EXERCISE INSTRUCTIONS:
Reproduce the following lines without any changes.

Records from a collection:
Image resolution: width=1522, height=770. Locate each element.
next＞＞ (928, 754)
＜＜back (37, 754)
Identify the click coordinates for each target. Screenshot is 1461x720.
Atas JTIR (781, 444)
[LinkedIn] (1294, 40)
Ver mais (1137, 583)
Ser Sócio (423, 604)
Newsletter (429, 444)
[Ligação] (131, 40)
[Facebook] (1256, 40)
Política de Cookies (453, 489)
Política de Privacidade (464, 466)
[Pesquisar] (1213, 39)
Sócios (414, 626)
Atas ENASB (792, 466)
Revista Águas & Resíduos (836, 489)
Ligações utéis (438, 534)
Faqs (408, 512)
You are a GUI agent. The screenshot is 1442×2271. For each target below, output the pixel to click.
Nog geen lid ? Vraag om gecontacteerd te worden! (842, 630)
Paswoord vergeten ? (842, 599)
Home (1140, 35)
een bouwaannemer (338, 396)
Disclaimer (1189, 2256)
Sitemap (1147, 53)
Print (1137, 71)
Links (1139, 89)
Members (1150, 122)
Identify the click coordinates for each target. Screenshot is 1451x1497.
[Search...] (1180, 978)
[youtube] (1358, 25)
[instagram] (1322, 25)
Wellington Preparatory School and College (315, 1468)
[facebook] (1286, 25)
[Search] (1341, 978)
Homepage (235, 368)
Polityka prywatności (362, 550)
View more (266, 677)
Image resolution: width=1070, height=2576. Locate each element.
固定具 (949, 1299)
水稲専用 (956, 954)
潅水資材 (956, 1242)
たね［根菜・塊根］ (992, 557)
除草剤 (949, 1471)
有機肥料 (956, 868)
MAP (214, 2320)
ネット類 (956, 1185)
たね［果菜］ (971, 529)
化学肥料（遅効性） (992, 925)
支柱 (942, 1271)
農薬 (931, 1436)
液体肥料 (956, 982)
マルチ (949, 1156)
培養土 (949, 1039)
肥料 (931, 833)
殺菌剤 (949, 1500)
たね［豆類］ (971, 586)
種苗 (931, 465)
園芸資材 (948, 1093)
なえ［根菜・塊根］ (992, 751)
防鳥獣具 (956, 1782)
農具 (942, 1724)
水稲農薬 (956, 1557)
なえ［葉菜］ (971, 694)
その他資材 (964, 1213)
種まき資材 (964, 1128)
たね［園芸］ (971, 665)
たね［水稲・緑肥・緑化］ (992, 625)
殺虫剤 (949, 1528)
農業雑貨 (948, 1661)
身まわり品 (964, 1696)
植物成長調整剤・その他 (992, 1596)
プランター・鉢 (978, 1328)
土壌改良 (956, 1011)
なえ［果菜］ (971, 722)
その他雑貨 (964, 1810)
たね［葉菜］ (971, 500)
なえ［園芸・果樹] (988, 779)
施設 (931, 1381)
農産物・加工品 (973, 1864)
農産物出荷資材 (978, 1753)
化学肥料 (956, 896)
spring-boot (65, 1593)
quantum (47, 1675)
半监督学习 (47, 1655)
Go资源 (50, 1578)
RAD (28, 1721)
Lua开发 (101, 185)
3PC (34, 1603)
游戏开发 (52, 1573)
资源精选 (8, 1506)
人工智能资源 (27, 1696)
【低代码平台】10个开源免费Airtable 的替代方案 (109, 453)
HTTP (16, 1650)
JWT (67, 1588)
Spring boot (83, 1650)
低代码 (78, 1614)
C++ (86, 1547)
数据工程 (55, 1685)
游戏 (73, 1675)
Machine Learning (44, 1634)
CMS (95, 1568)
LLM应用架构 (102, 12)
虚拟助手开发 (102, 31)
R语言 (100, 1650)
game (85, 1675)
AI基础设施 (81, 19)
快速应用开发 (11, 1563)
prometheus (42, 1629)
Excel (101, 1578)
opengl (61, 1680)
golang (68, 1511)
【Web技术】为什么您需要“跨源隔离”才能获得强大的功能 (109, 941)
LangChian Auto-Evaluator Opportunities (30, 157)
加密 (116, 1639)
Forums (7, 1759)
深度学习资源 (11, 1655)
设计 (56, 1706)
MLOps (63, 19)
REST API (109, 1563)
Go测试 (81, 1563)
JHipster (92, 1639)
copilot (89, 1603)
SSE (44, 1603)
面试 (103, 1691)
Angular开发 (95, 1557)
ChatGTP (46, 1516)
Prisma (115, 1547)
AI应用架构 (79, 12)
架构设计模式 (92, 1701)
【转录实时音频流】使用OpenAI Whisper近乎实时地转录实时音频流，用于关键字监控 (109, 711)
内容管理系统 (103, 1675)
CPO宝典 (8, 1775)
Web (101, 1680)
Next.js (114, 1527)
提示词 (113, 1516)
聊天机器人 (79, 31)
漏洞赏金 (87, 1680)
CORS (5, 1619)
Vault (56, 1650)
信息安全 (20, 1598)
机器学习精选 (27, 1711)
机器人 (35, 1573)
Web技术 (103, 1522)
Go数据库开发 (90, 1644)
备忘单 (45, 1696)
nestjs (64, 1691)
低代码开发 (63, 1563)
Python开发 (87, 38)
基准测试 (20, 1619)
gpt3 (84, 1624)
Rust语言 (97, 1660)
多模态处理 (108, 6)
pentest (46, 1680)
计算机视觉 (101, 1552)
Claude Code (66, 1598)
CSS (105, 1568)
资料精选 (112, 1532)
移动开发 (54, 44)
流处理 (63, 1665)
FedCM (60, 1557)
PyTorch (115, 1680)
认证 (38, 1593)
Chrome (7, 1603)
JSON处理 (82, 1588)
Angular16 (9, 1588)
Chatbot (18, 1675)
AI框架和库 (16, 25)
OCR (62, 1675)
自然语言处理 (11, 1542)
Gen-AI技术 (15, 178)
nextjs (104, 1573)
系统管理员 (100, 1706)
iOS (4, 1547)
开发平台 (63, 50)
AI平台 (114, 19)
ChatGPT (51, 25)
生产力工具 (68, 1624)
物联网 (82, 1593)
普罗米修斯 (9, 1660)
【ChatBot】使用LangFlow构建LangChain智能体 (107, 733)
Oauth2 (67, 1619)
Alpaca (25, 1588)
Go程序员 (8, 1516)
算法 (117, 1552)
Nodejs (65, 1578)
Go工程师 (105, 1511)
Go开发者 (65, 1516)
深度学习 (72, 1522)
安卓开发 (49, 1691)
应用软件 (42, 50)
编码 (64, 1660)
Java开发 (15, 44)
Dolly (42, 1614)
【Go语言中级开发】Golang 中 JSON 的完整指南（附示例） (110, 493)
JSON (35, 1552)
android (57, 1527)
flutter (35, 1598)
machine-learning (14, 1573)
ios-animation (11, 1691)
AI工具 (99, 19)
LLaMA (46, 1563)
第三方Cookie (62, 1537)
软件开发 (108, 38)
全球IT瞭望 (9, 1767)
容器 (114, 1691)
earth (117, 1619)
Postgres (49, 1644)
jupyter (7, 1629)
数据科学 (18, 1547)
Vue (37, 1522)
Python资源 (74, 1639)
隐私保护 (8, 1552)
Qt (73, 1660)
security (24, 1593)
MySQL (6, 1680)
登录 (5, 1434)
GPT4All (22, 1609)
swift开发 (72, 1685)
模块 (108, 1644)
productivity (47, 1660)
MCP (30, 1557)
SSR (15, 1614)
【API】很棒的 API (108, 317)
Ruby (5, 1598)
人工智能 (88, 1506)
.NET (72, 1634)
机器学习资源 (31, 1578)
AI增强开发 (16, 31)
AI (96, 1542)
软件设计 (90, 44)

EXERCISE SOLUTION:
Image resolution: width=1522, height=770. Locate each element.
next＞＞ (928, 754)
＜＜back (37, 754)
Identify the click coordinates for each target. Screenshot is 1461x720.
Atas JTIR (781, 444)
[LinkedIn] (1294, 40)
Ver mais (1137, 583)
Ser Sócio (423, 604)
Newsletter (429, 444)
[Ligação] (131, 40)
[Facebook] (1256, 40)
Política de Cookies (453, 489)
Política de Privacidade (464, 466)
[Pesquisar] (1213, 39)
Sócios (414, 626)
Atas ENASB (792, 466)
Revista Águas & Resíduos (836, 489)
Ligações utéis (438, 534)
Faqs (408, 512)
You are a GUI agent. The screenshot is 1442×2271. For each target below, output the pixel to click.
Nog geen lid ? Vraag om gecontacteerd te worden! (842, 630)
Paswoord vergeten ? (842, 599)
Home (1140, 35)
een bouwaannemer (338, 396)
Disclaimer (1189, 2256)
Sitemap (1147, 53)
Print (1137, 71)
Links (1139, 89)
Members (1150, 122)
Identify the click coordinates for each target. Screenshot is 1451x1497.
[Search...] (1180, 978)
[youtube] (1358, 25)
[instagram] (1322, 25)
Wellington Preparatory School and College (315, 1468)
[facebook] (1286, 25)
[Search] (1341, 978)
Homepage (235, 368)
Polityka prywatności (362, 550)
View more (266, 677)
Image resolution: width=1070, height=2576. Locate each element.
固定具 (949, 1299)
水稲専用 (956, 954)
潅水資材 (956, 1242)
たね［根菜・塊根］ (992, 557)
除草剤 (949, 1471)
有機肥料 (956, 868)
MAP (214, 2320)
ネット類 (956, 1185)
たね［果菜］ (971, 529)
化学肥料（遅効性） (992, 925)
支柱 (942, 1271)
農薬 (931, 1436)
液体肥料 (956, 982)
マルチ (949, 1156)
培養土 (949, 1039)
肥料 (931, 833)
殺菌剤 (949, 1500)
たね［豆類］ (971, 586)
種苗 (931, 465)
園芸資材 (948, 1093)
なえ［根菜・塊根］ (992, 751)
防鳥獣具 (956, 1782)
農具 (942, 1724)
水稲農薬 (956, 1557)
なえ［葉菜］ (971, 694)
その他資材 (964, 1213)
種まき資材 (964, 1128)
たね［園芸］ (971, 665)
たね［水稲・緑肥・緑化］ (992, 625)
殺虫剤 (949, 1528)
農業雑貨 (948, 1661)
身まわり品 (964, 1696)
植物成長調整剤・その他 (992, 1596)
プランター・鉢 (978, 1328)
土壌改良 (956, 1011)
なえ［果菜］ (971, 722)
その他雑貨 (964, 1810)
たね［葉菜］ (971, 500)
なえ［園芸・果樹] (988, 779)
施設 (931, 1381)
農産物・加工品 (973, 1864)
農産物出荷資材 (978, 1753)
化学肥料 (956, 896)
spring-boot (65, 1593)
quantum (47, 1675)
半监督学习 (47, 1655)
Go资源 (50, 1578)
RAD (28, 1721)
Lua开发 (101, 185)
3PC (34, 1603)
游戏开发 (52, 1573)
资源精选 (8, 1506)
人工智能资源 (27, 1696)
【低代码平台】10个开源免费Airtable 的替代方案 (109, 453)
HTTP (16, 1650)
JWT (67, 1588)
Spring boot (83, 1650)
低代码 (78, 1614)
C++ (86, 1547)
数据工程 (55, 1685)
游戏 (73, 1675)
Machine Learning (44, 1634)
CMS (95, 1568)
LLM应用架构 (102, 12)
虚拟助手开发 (102, 31)
R语言 (100, 1650)
game (85, 1675)
AI基础设施 (81, 19)
快速应用开发 (11, 1563)
prometheus (42, 1629)
Excel (101, 1578)
opengl (61, 1680)
golang (68, 1511)
【Web技术】为什么您需要“跨源隔离”才能获得强大的功能 (109, 941)
LangChian Auto-Evaluator Opportunities (30, 157)
加密 (116, 1639)
Forums (7, 1759)
深度学习资源 (11, 1655)
设计 (56, 1706)
MLOps (63, 19)
REST API (109, 1563)
Go测试 (81, 1563)
JHipster (92, 1639)
copilot (89, 1603)
SSE (44, 1603)
面试 (103, 1691)
Angular开发 (95, 1557)
ChatGTP (46, 1516)
Prisma (115, 1547)
AI应用架构 (79, 12)
架构设计模式 (92, 1701)
【转录实时音频流】使用OpenAI Whisper近乎实时地转录实时音频流，用于关键字监控 (109, 711)
内容管理系统 (103, 1675)
CPO宝典 (8, 1775)
Web (101, 1680)
Next.js (114, 1527)
提示词 (113, 1516)
聊天机器人 (79, 31)
漏洞赏金 (87, 1680)
CORS (5, 1619)
Vault (56, 1650)
信息安全 (20, 1598)
机器学习精选 (27, 1711)
机器人 (35, 1573)
Web技术 (103, 1522)
Go数据库开发 (90, 1644)
备忘单 (45, 1696)
nestjs (64, 1691)
低代码开发 (63, 1563)
Python开发 (87, 38)
基准测试 (20, 1619)
gpt3 (84, 1624)
Rust语言 (97, 1660)
多模态处理 (108, 6)
pentest (46, 1680)
计算机视觉 (101, 1552)
Claude Code (66, 1598)
CSS (105, 1568)
资料精选 (112, 1532)
移动开发 (54, 44)
流处理 (63, 1665)
FedCM (60, 1557)
PyTorch (115, 1680)
认证 (38, 1593)
Chrome (7, 1603)
JSON处理 (82, 1588)
Angular16 (9, 1588)
Chatbot (18, 1675)
AI框架和库 (16, 25)
OCR (62, 1675)
自然语言处理 (11, 1542)
Gen-AI技术 (15, 178)
nextjs (104, 1573)
系统管理员 (100, 1706)
iOS (4, 1547)
开发平台 (63, 50)
AI平台 (114, 19)
ChatGPT (51, 25)
生产力工具 (68, 1624)
物联网 (82, 1593)
普罗米修斯 (9, 1660)
【ChatBot】使用LangFlow构建LangChain智能体 (107, 733)
Oauth2 (67, 1619)
Alpaca (25, 1588)
Go程序员 (8, 1516)
算法 (117, 1552)
Nodejs (65, 1578)
Go工程师 (105, 1511)
Go开发者 (65, 1516)
深度学习 (72, 1522)
安卓开发 (49, 1691)
应用软件 (42, 50)
编码 (64, 1660)
Java开发 (15, 44)
Dolly (42, 1614)
【Go语言中级开发】Golang 中 JSON 的完整指南（附示例） (110, 493)
JSON (35, 1552)
android (57, 1527)
flutter (35, 1598)
machine-learning (14, 1573)
ios-animation (11, 1691)
AI工具 (99, 19)
LLaMA (46, 1563)
第三方Cookie (62, 1537)
软件开发 (108, 38)
全球IT瞭望 (9, 1767)
容器 (114, 1691)
earth (117, 1619)
Postgres (49, 1644)
jupyter (7, 1629)
数据科学 (18, 1547)
Vue (37, 1522)
Python资源 (74, 1639)
隐私保护 (8, 1552)
Qt (73, 1660)
security (24, 1593)
MySQL (6, 1680)
登录 (5, 1434)
GPT4All (22, 1609)
swift开发 (72, 1685)
模块 (108, 1644)
productivity (47, 1660)
MCP (30, 1557)
SSR (15, 1614)
【API】很棒的 API (108, 317)
Ruby (5, 1598)
人工智能 (88, 1506)
.NET (72, 1634)
机器学习资源 (31, 1578)
AI增强开发 (16, 31)
AI (96, 1542)
软件设计 (90, 44)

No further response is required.